Gary Charles Schroen (November 6, 1941 – August 1, 2022) was an American intelligence officer who spent 52 years with the Central Intelligence Agency, most notably as a field officer in charge of the initial CIA incursion into Afghanistan in September 2001 to topple the Taliban and destroy Al-Qaeda. He retired as the most decorated CIA officer in history.

Early life
Schroen was born November 6, 1941 in East St. Louis, Illinois to Emil and Fern (née Finch) Schroen. His father was a union electrician, and his mother a homemaker. He joined the Army after graduating from high school in 1959, serving in the Army Security Agency in West Germany for three years. In an incident Schroen called "a bad start" in an unpublished short story, a beer bottle he had left on top of his barracks mailbox spilled on outgoing Christmas correspondence, enraging his commanding officer who threatened to court-martial him for tampering with the U.S. mail. He was reduced in rank to a private instead. 

After receiving an honorable discharge in 1962, Schroen attended Southern Illinois University Edwardsville, working as a janitor and unloading trucks for UPS during college, and graduating with a degree in English in 1968. After graduation he began teaching 5th grade in the Detroit Public Schools. 

In June 1969, Schroen joined the CIA.

Career
Schroen worked in the Directorate of Operations for 52 years, rising from a case officer to deputy chief of the Near East Division in 1999, a post he held through 2001. He spoke fluent Persian and Dari, and became the agency's top expert on Afghanistan. 

Schroen spent much of the 1970's in Iran. As Schroen walked home from the U.S. Embassy in Tehran one night in September 1975, members of the Mujahideen-e Khalq (MEK) attempted to assassinate him in the street, an incident he escaped by pulling a gun on the would-be killers and sprinting away.

On November 21, 1979, Pakistani student protesters who erroneously believed the U.S. was responsible for the Grand Mosque seizure in Mecca, stormed and set fire to the U.S. Embassy in Islamabad, trapping Schroen and others inside. They ultimately found refuge in a code room vault and escaping the compound unharmed before protesters burnt it to the ground. Following his death, widow Anne McFadden would recount to The Washington Post that Schroen often said "If there aren’t 3,000 students coming over the fence, then it’s not an emergency."

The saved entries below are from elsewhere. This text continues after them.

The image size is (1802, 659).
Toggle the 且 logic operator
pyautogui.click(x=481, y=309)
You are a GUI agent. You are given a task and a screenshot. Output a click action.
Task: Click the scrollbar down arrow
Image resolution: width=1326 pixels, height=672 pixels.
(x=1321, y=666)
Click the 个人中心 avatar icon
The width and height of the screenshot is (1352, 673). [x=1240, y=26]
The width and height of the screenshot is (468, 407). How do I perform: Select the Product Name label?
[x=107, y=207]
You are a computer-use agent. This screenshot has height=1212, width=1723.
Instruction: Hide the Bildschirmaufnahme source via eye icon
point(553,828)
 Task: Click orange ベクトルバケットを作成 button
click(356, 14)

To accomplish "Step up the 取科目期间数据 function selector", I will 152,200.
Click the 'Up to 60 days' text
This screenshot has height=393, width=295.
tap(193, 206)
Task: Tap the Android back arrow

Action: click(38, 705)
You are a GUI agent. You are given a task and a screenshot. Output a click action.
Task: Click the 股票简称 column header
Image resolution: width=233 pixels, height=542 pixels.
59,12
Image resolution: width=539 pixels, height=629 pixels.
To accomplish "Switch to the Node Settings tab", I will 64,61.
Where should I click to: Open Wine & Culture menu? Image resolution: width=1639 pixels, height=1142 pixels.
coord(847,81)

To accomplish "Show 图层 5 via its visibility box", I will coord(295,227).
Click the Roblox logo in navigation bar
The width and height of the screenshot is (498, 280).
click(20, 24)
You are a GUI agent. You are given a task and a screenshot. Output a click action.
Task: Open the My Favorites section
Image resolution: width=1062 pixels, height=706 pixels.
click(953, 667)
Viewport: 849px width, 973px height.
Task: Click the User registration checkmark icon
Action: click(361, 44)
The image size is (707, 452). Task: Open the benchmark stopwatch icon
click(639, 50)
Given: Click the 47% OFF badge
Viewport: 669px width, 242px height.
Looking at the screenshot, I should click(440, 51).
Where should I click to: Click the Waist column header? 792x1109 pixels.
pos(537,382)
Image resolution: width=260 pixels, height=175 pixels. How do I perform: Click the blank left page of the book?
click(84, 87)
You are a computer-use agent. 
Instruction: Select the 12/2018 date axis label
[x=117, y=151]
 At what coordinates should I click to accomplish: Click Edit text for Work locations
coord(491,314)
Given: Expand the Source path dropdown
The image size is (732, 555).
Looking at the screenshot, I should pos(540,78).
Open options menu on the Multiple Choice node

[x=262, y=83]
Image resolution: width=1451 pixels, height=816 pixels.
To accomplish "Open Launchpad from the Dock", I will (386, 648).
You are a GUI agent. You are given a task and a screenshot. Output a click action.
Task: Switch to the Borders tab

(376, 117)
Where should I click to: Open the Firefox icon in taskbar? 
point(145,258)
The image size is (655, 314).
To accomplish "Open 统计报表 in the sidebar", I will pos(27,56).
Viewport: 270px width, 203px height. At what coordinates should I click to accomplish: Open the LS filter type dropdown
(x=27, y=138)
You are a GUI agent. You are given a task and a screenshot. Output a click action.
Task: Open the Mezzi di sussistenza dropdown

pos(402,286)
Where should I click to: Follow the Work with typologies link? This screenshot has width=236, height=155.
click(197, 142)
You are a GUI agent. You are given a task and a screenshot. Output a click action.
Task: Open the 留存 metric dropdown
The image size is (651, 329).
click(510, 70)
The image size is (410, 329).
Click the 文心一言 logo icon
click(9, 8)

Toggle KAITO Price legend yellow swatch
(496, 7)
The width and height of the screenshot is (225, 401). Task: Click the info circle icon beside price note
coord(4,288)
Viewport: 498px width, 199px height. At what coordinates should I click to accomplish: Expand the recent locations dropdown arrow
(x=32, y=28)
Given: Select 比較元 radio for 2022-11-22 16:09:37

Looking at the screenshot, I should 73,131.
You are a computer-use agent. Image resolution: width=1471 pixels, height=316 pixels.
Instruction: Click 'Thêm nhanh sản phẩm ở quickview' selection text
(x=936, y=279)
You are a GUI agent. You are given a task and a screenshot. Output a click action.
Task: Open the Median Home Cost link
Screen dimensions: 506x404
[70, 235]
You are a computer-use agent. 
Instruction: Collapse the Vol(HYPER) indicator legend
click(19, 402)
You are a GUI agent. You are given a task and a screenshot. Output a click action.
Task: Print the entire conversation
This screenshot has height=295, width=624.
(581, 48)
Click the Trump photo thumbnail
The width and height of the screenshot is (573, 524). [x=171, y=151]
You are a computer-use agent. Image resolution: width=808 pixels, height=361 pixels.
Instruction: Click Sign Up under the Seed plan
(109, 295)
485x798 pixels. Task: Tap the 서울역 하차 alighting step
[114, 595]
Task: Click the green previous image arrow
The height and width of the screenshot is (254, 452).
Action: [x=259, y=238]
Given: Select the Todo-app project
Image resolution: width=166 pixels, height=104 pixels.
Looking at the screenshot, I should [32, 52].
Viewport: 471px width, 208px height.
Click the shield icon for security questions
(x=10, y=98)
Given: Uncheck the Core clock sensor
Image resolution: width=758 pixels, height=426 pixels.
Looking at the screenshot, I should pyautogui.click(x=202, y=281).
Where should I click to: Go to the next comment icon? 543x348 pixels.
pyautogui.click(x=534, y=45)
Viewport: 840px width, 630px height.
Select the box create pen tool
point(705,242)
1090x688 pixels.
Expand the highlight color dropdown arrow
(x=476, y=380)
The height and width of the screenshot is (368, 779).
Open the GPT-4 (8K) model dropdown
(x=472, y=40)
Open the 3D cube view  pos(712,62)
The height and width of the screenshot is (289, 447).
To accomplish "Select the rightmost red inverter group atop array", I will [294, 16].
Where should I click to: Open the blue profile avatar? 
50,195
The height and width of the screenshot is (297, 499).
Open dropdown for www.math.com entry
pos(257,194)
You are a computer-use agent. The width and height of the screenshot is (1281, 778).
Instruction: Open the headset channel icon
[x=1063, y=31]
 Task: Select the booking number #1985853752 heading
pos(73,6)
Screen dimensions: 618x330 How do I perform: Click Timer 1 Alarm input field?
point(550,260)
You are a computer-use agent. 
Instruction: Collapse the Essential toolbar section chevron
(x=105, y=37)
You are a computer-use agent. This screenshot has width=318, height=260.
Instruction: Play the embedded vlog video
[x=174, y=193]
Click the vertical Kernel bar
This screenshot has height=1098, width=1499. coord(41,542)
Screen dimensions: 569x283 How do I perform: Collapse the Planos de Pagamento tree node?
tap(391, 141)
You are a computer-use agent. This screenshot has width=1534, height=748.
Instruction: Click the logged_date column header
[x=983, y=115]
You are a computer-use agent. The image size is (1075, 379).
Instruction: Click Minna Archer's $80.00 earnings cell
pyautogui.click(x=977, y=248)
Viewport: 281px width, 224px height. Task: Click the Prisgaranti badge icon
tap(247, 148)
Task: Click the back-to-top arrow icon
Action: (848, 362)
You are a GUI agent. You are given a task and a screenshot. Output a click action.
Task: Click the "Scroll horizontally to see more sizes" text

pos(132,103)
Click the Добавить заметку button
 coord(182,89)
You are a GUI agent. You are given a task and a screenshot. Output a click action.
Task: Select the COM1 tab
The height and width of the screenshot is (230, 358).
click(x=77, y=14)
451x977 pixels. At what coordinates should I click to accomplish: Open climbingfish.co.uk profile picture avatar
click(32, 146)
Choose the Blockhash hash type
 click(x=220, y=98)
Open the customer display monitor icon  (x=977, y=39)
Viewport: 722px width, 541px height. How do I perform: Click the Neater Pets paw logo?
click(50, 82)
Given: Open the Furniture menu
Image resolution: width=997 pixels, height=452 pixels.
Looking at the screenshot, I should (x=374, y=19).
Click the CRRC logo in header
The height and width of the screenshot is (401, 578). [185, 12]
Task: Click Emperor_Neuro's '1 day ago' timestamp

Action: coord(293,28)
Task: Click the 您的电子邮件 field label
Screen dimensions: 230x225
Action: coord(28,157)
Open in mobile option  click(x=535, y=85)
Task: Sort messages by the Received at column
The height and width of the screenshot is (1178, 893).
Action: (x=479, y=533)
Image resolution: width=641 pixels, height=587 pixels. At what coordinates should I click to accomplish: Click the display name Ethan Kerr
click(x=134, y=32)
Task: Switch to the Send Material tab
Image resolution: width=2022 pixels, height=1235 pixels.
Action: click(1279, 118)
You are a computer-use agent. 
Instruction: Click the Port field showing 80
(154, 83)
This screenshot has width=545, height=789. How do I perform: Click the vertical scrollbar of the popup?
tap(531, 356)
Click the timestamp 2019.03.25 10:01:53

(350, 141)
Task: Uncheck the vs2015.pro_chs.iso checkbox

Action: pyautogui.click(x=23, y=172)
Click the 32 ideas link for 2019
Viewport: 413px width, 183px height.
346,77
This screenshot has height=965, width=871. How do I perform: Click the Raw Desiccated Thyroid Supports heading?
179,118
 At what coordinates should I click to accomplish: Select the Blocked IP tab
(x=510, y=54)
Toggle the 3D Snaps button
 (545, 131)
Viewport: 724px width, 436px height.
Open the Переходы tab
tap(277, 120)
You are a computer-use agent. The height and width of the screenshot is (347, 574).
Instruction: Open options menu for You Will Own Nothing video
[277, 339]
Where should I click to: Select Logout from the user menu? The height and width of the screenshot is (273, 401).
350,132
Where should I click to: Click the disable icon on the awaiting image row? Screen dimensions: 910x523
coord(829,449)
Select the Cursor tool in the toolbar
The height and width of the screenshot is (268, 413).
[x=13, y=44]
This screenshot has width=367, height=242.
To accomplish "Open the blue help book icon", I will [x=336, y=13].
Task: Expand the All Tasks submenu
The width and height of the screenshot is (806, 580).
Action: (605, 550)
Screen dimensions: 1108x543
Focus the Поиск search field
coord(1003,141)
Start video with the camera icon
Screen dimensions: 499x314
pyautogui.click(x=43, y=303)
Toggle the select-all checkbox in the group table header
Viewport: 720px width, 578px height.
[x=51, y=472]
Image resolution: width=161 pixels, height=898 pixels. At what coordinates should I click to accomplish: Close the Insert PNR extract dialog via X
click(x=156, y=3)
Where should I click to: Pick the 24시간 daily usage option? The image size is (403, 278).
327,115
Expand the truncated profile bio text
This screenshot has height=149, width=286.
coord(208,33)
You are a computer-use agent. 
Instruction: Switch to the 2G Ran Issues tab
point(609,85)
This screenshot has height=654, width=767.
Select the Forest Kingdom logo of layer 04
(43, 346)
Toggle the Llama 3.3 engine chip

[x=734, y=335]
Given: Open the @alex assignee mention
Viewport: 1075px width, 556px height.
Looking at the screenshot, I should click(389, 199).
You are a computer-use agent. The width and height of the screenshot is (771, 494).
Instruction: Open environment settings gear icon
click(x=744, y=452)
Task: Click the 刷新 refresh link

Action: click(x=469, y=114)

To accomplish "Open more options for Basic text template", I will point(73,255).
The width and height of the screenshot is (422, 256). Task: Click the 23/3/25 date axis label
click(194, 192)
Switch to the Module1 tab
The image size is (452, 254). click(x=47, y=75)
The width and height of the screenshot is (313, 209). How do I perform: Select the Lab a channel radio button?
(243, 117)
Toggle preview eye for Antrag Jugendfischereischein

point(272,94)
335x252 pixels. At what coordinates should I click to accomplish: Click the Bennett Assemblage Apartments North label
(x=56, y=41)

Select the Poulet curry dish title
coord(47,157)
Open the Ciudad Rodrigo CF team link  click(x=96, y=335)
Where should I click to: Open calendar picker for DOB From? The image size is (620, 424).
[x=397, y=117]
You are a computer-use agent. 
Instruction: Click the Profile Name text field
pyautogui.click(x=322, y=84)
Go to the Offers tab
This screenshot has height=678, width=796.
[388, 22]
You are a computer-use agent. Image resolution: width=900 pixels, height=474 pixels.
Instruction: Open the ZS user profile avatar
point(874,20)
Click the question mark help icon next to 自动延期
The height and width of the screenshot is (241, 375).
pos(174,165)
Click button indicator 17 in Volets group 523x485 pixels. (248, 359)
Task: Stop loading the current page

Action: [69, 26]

Later in his career, Schroen served in numerous posts, including chief of station in Kabul, Afghanistan (but based out of Pakistan) in the late 1980s. From 1992 to 1994, he worked at CIA headquarters in Langley, Virginia, controlling counter-Iran operations. He later served as chief of station in Islamabad, Pakistan from 1996 until mid-1999. During this period, he directed CIA operations to find and capture Osama bin Laden, and began renewing relationships with the Mujahideen commanders who fought the Soviets in the Soviet–Afghan War, including Northern Alliance commander General Ahmad Shah Massoud. He also helped lead a 1997 operation in conjunction with the FBI that captured Mir Aimal Kansi, an FBI Ten Most Wanted Fugitive responsible for the 1993 CIA headquarters shooting.

Although he planned to retire, Schroen was recalled after the September 11 attacks to lead a CIA team into Afghanistan. The seven-officer Northern Alliance Liaison Team (NALT) flew into Afghanistan on September 26 and began securing support among the Northern Alliance, days before the arrival of ODA 555 and ODA 595, each a 12-man A-team from Delta Force and 5th Special Forces Group. He later wrote the book First In: How Seven CIA Officers Opened the War on Terror in Afghanistan (2005) recounting his Afghan experiences. The CIA's review of the book in Studies in Intelligence called it a "mostly straightforward account" of his role which "does a good job getting much of the story out to the American public."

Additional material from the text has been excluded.